In 2015, Amazon tested Intelcom’s delivery services. Shortly thereafter, they signed on to expand the relationship across the country. Intelcom then secured an investment from the Business Development Bank of Canada and the Caisse de dépôt et placement du Québec.

In 2021, Intelcom launched its subsidiary Dragonfly Shipping in Australia. Dragonfly Shipping became the first high-volume seven-day-a-week delivery service in Australia. In 2024, Intelcom expanded the Dragonfly brand to cover all regions outside of Quebec. In 2025, it launched its first services in the Netherlands, and became a delivery partner of Amazon.

== Criticism ==
Beginning in late 2017, the company faced criticism in Canada for its delivery practices. The company, subcontracted by Amazon.ca to deliver Amazon Prime packages, was featured in a November 2017 segment on Radio Canada's consumer program, La Facture, which highlighted delivery issues. The following month, Radio Canada wrote about Christmas gift thieves and featured Intelcom Express delivery problems in condominiums.

In June 2022, customers in Yellowknife and Whitehorse experienced theft, wrong packages, and delays. In response, Intelcom stated confidence in the quality of their services, citing internal performance indicators that showed they were meeting delivery requirements in Yellowknife.

Diane Crocker, writing for Halifax-based PNI Atlantic News, noted widespread issues with Amazon deliveries since Intelcom began handling them in the area. Similarly, a January 2023 CBC News report detailed delays and delivery errors in Kenora.
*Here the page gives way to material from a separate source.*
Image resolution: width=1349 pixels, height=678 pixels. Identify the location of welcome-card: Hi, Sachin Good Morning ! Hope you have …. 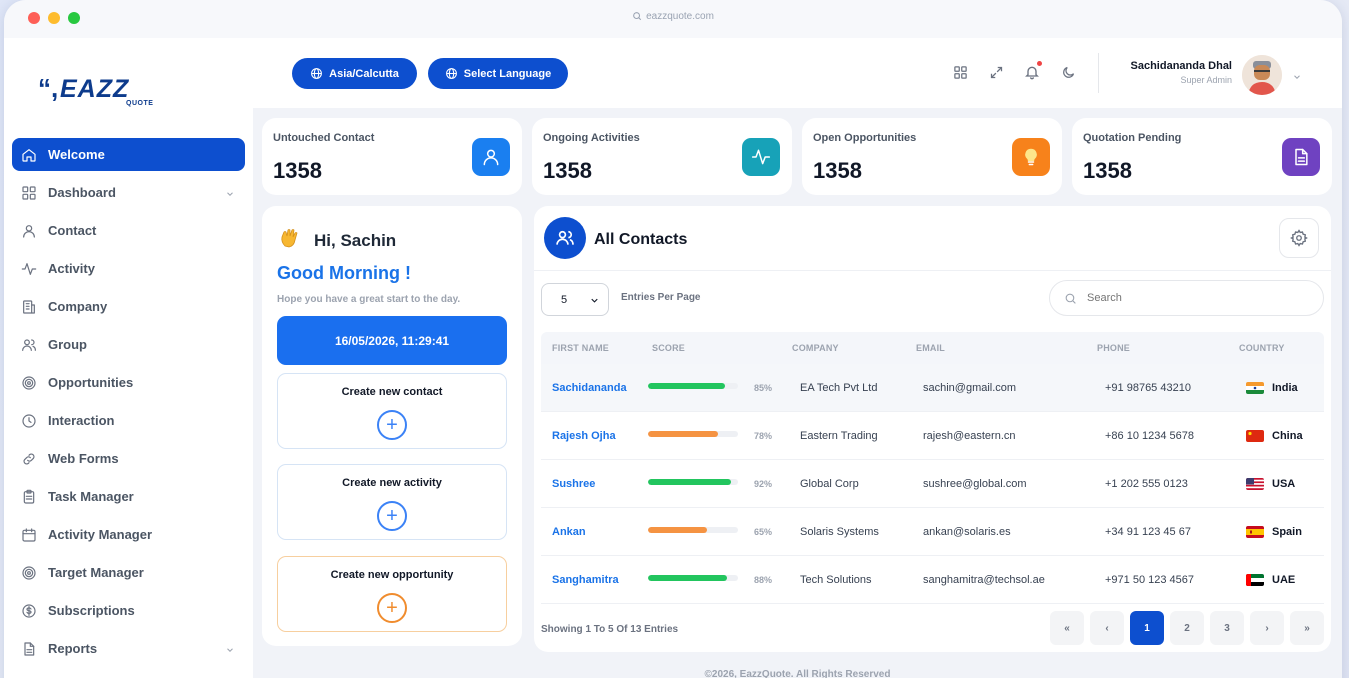
(392, 426).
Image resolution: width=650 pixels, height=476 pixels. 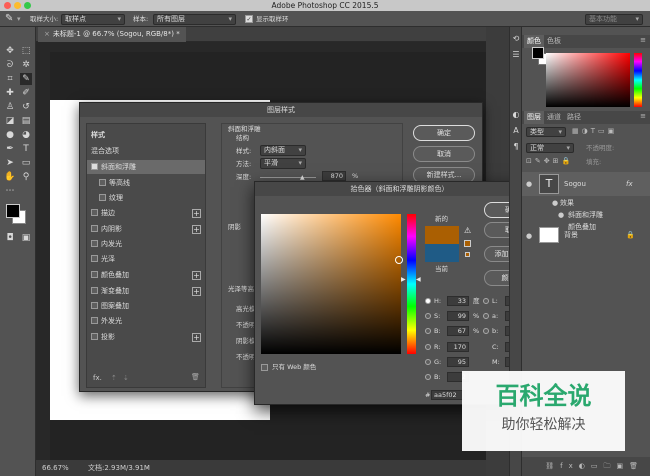 I want to click on tab-layers: 图层, so click(x=534, y=118).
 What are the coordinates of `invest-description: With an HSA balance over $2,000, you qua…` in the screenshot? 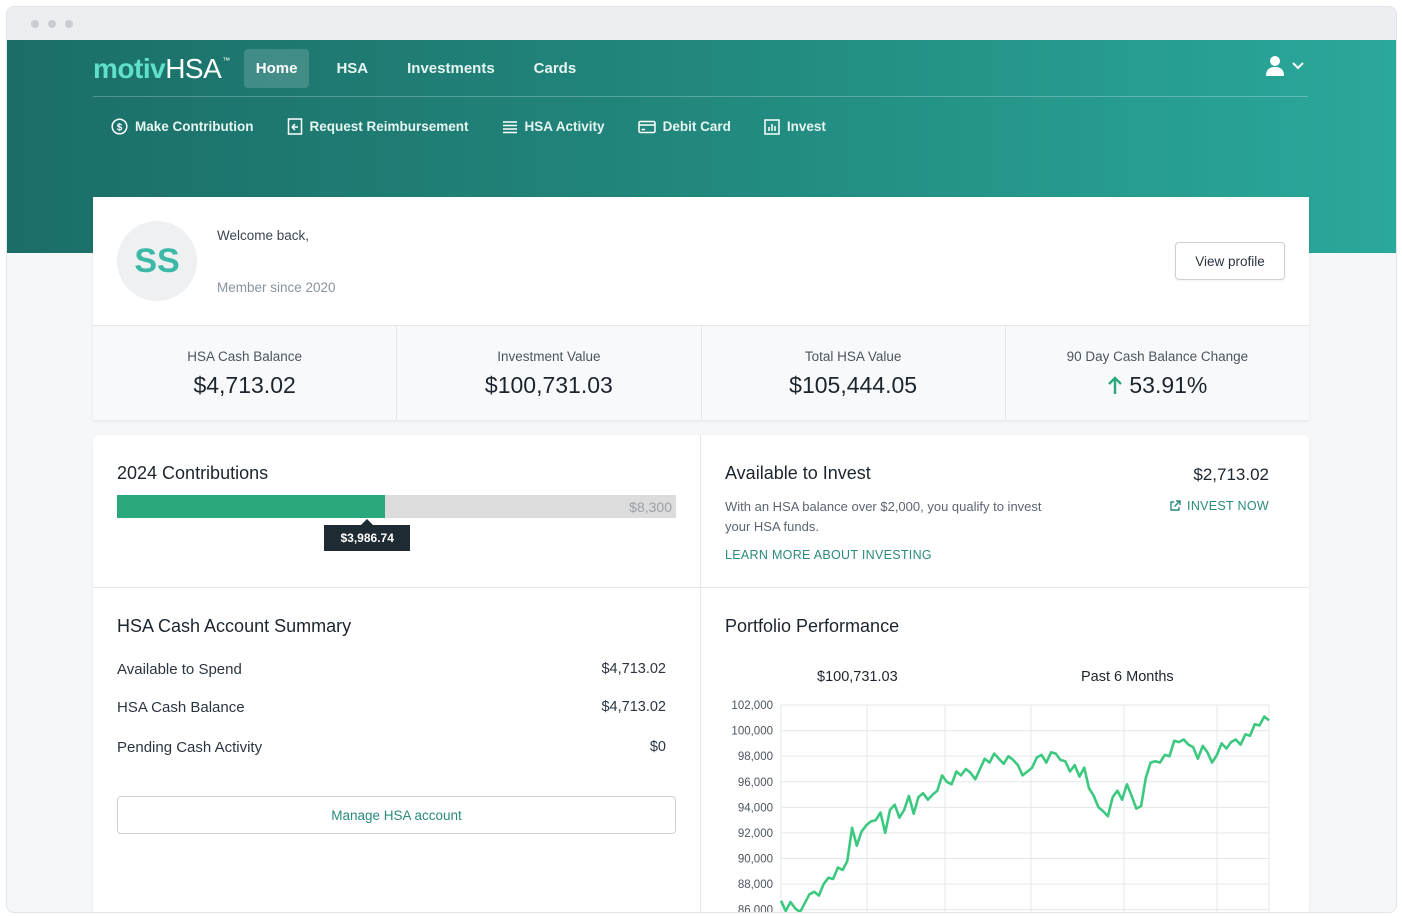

Intelcom attributed these issues to labor shortages that "complicated the partner responsible for the Kenora area to operate at full capacity."

In 2023, Steven Laperrière, general manager of disability rights advocacy group Regroupement des activistes pour l'inclusion au Québec (RAPLIQ), accused Intelcom of discriminatory practices due to their inability to accommodate special requests from customers with disabilities, stating it was grounds for discrimination under the Quebec Human Rights Commission. Intelcom responded that they planned to update its system to better share personalized instruction with delivery drivers.

=== Unsafe work conditions ===
In 2020, delivery drivers in Ontario filed a complaint against Amazon, its subcontractor Intelcom Express, and the company that hires drivers for Intelcom Express, Seven Seas Services Inc., due to unsafe work conditions. Similar concerns arose in Sudbury, Ontario, where blocked street access caused disruptions. Intelcom stated that it had cross-validated their actions with the Greater Sudbury bylaw department to ensure compliance with zoning regulations.

In November 2024, delivery drivers in the Okanagan went on strike over unsafe working conditions. Intelcom reached a resolution after "collaborative discussions with the independent contractors who hire the drivers".